The PNA owes Al Makassed 110 million Shekels — 70 per cent of the hospital’s admissions are PNA medical transfers — and it owes the Motala’a hospital 130 million Shekels — more than 90 per cent of the hospital’s admissions are PNA transfers. This outstanding debt has left the hospitals unable to purchase basic medicines, medical equipment or fulfil other requirements. In addition, the two hospitals have been unable to meet their own debts to Israeli health centres, or to pay their staff salaries.

On Monday, staff members from both hospitals held a strike at the entrance of Al Makassed Hospital, calling on the PNA to settle its outstanding debts as soon as possible to spare the hospitals from imminent closure.

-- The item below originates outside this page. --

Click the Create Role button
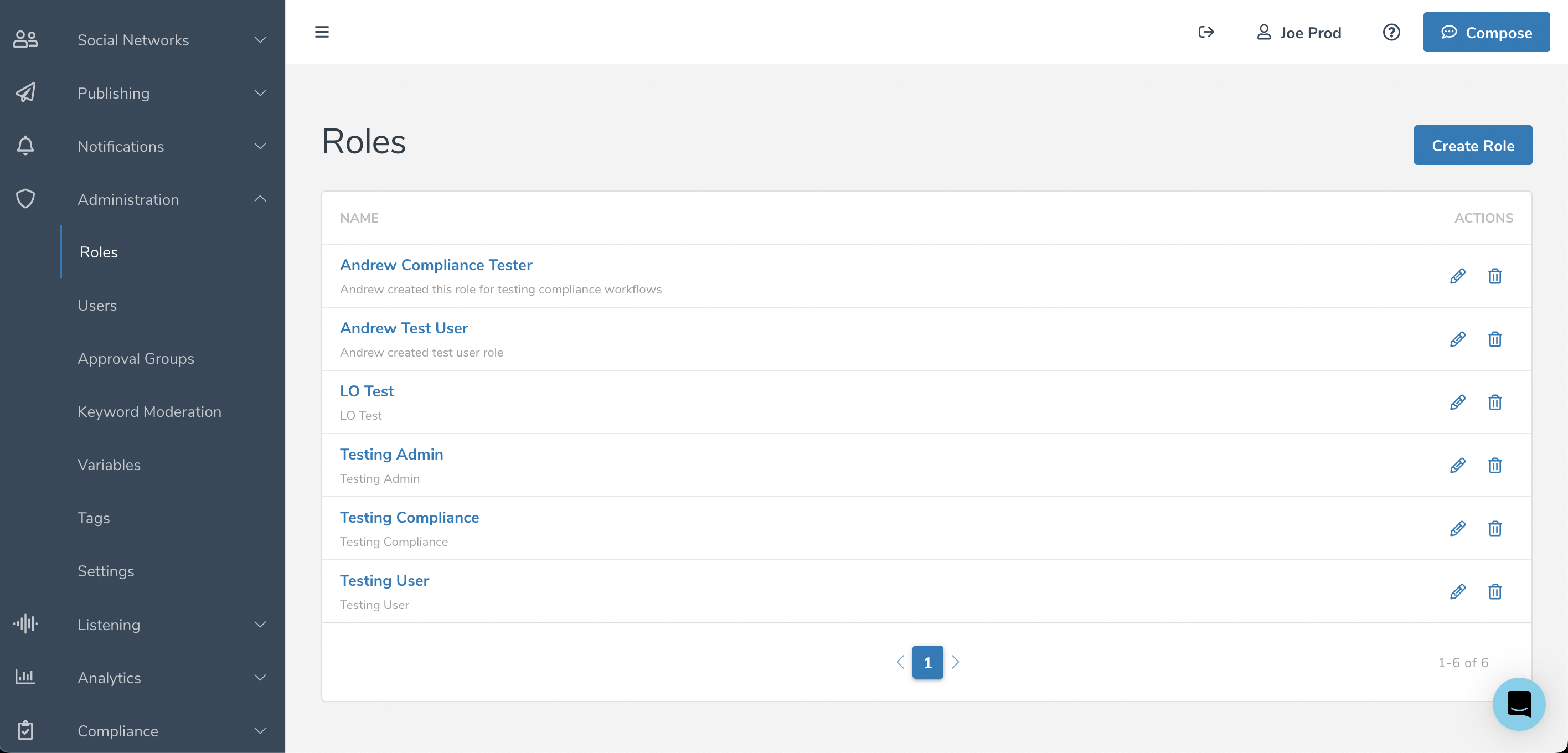The image size is (1568, 753). coord(1472,146)
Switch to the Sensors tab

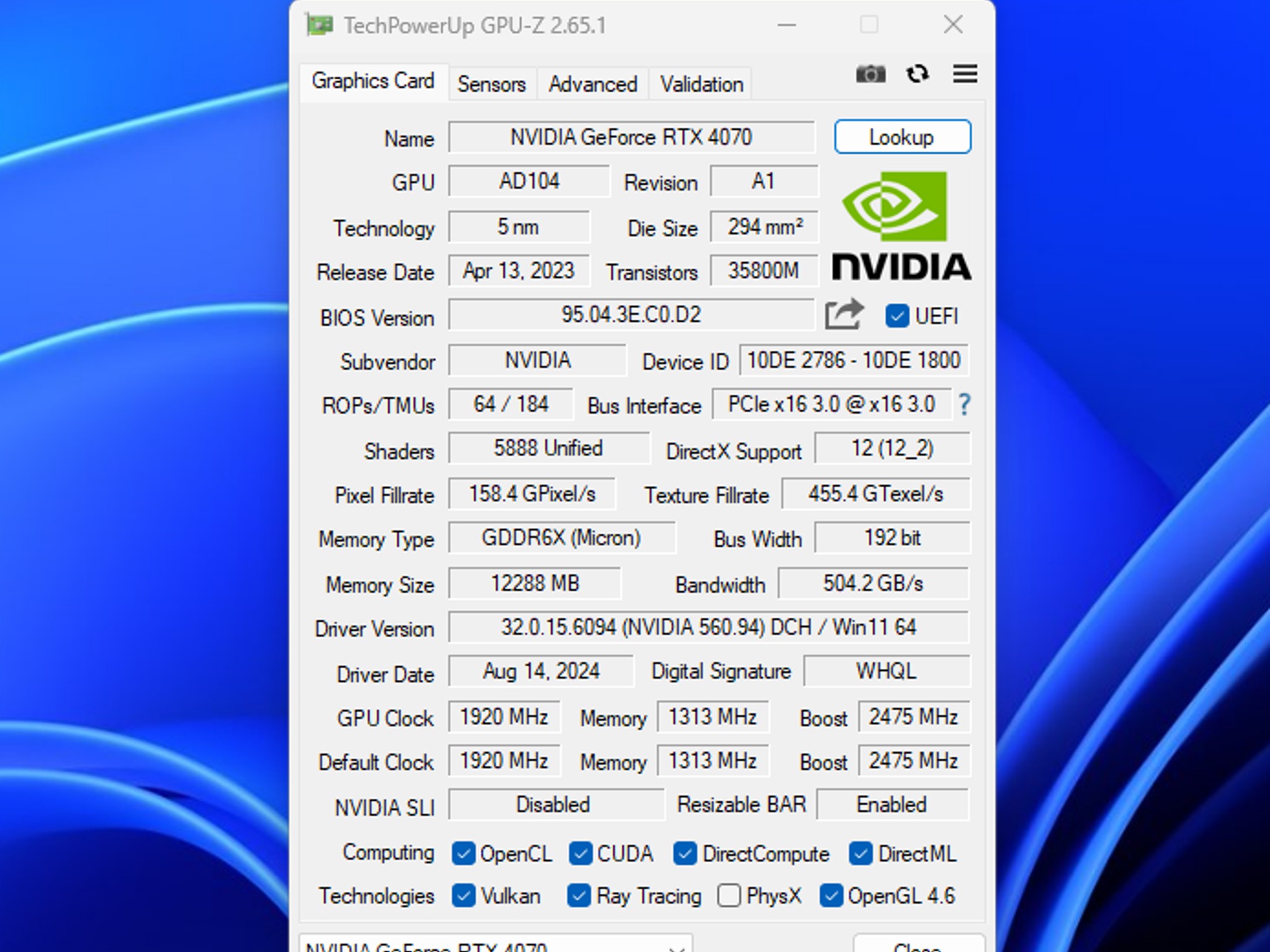[491, 84]
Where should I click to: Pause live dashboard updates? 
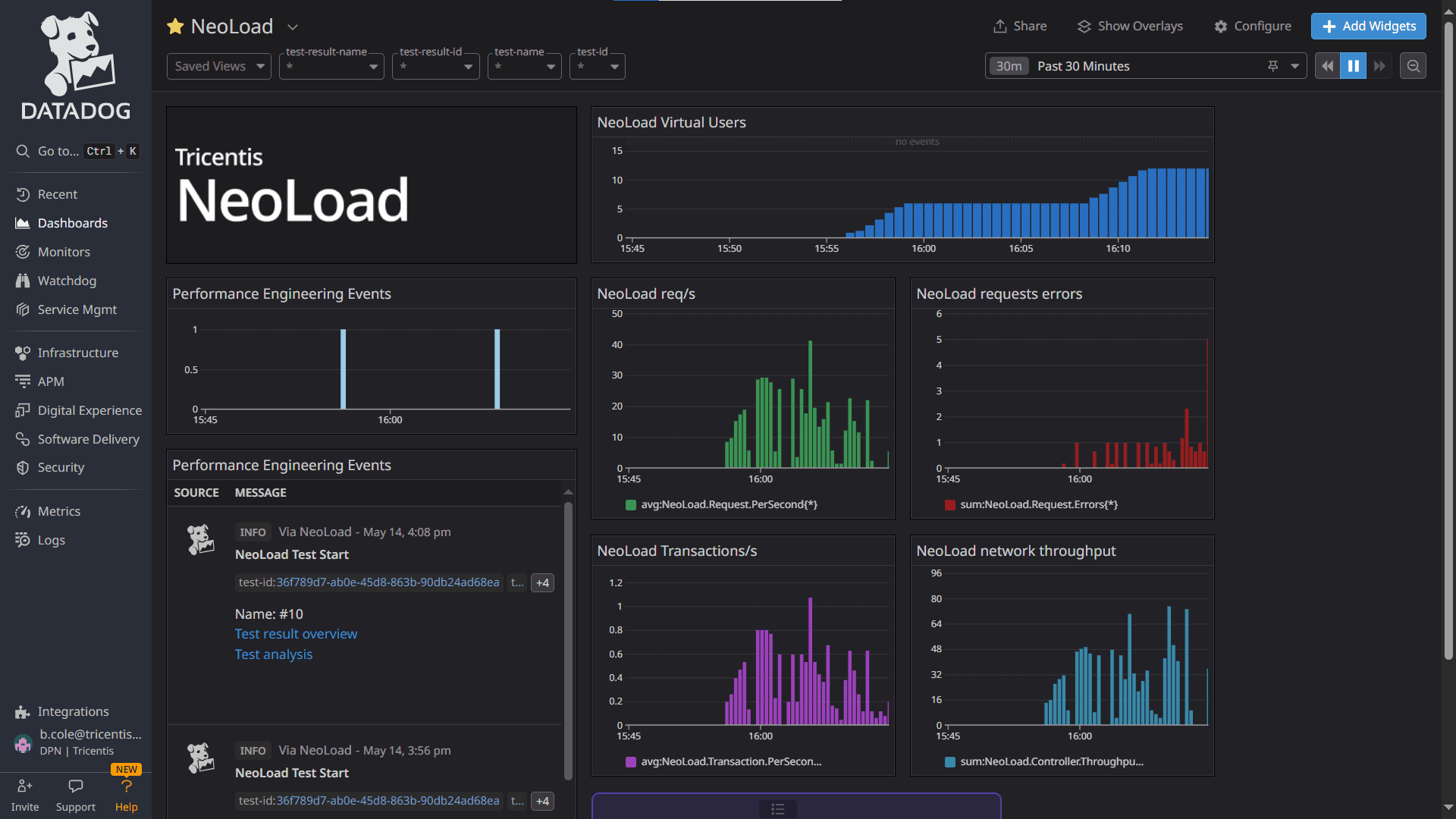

The PNA settled its 2015 debts last February, according to Rafiq Al Hussaini, the director-general of Al Makassed Hospital. However, it has not made any payments towards its 2016 debt, leaving the two hospitals in an extremely vulnerable position, and on the verge of total closure.

Al Hussaini, who is also the secretary-general of the East Jerusalem Hospitals Network, said that Jerusalem-based hospitals in general are facing major challenges, particularly with regard to financial sustainability.

“Al Makassed and Al Motala’a hospitals have been in direct contact with the Palestinian Health and Finance ministries to settle the outstanding debts,” Al Hussaini told Gulf News. “The debts have affected the performance of the two hospitals. Each of the hospitals has purchased 50 million Shekels’ worth of medicines from pharmaceutical companies, and neither has been able to settle that debt.”

The PNA transfers critical West Bank and Gazan patients to the East Jerusalem hospitals for treatment whenever West Bank hospitals are unable to handle their cases. Previously, the PNA used to transfer those cases to Israeli hospitals, which used to cost the Palestinian treasury a lot of money — money which Israel then deducted from the taxes and revenues collected on a monthly basis. Over the past few years, the PNA has, for the most part, replaced the Israeli hospitals with Palestinian-run ones in East Jerusalem for the treatment of such critical cases.

The two hospitals officially announced during the strike that unless the PNA pays a significant portion of its debts by the end of the month, they would no longer be willing to accept PNA transfer cases, unless they were extremely urgent.

“The two hospitals are unable to provide the medical theatres with the necessary medical equipment and other requirements,” the hospitals said in a statement issued during the strike.

“It is time for the PNA to stand by these two prominent hospitals and help them to survive by settling the outstanding debts,” said Al Hussaini. “The failure to do so will basically contradict PNA philosophy and will not support the security and survival of Jerusalemites.”